The project description is simple: add support of multicore parallel and GPU computations to uBlas ! The realization is not straightforward though. Boost.uBlas is CPU only. If the compilers is able to vectorize, uBlas can take benefit of it. Here we want to extend Boost to the support of parallel architecture and GPU computations to enable it to do big data or deep learning computations.
The student will have to first understand how ublas works and how it generates and optimizes code with the expression template mechanism and then start adding options to enable the use of Boost.Compute. Test will be done on multicore systems and graphics card or computers which support Boost.Compute (through OpenCL for example).
We expect to see the basic matrix operations to be implemented like this. The code will have to be thoroughly documented and a tutorial document provided. We prefer quality of the implementation to exhaustivity.

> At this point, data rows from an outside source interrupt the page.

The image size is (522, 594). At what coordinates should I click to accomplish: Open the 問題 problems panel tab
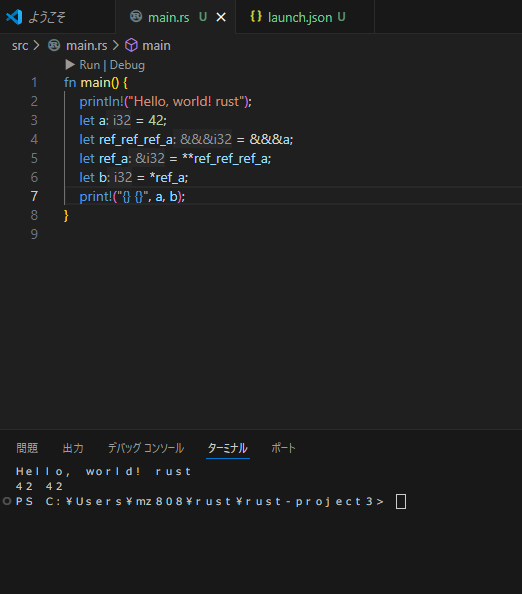pos(27,448)
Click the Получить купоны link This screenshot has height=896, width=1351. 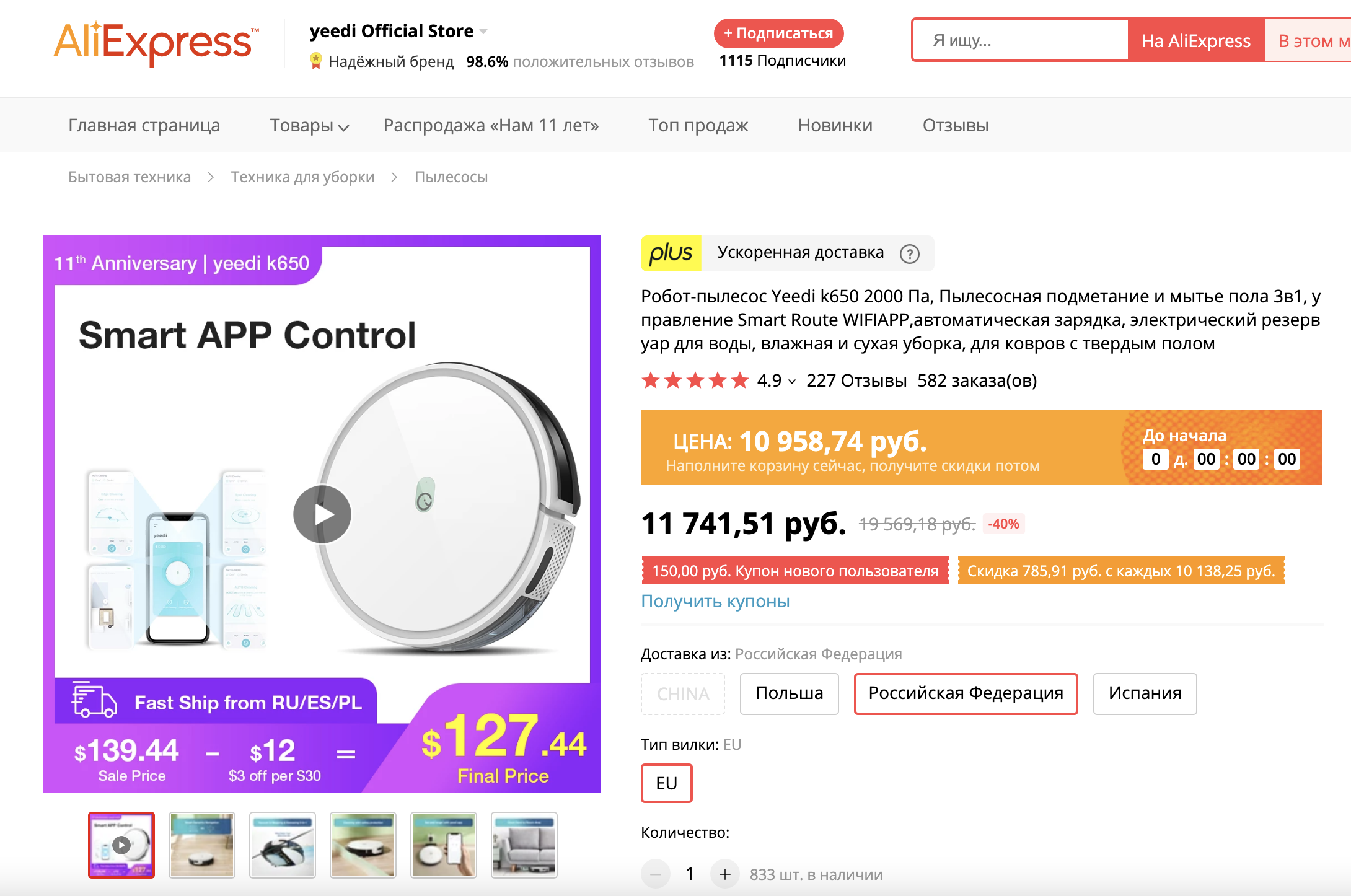(715, 601)
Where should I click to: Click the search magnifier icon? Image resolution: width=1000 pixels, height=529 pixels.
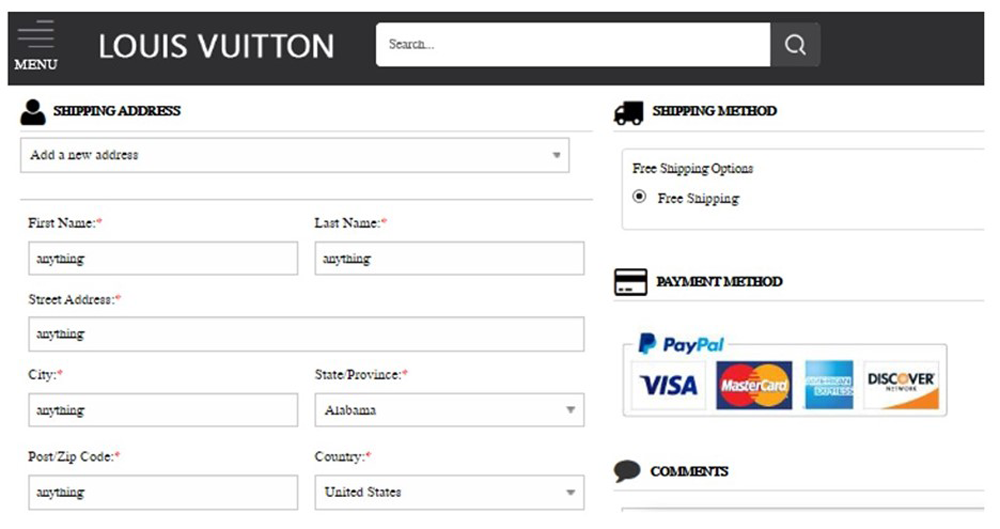tap(795, 45)
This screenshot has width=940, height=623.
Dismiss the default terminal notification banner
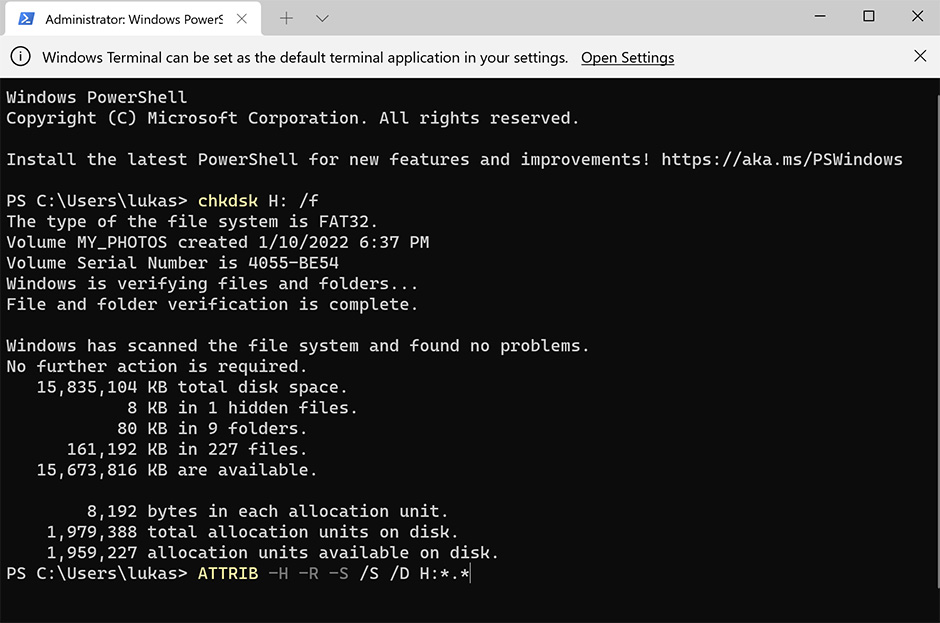point(920,56)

Here's a link to the accepted proposal (it has the milestones too)
to sum it up the proposal was to add functions that does the matrix operations on any device that supports opencl and add mechanism for if the user wants to keep matrices on them to do further computations on the device.. but then during the project I finished that and extended the project to include vectors, their operations and matrix-vector operations.
This documentation describes in details:
- Why should I use the project additions?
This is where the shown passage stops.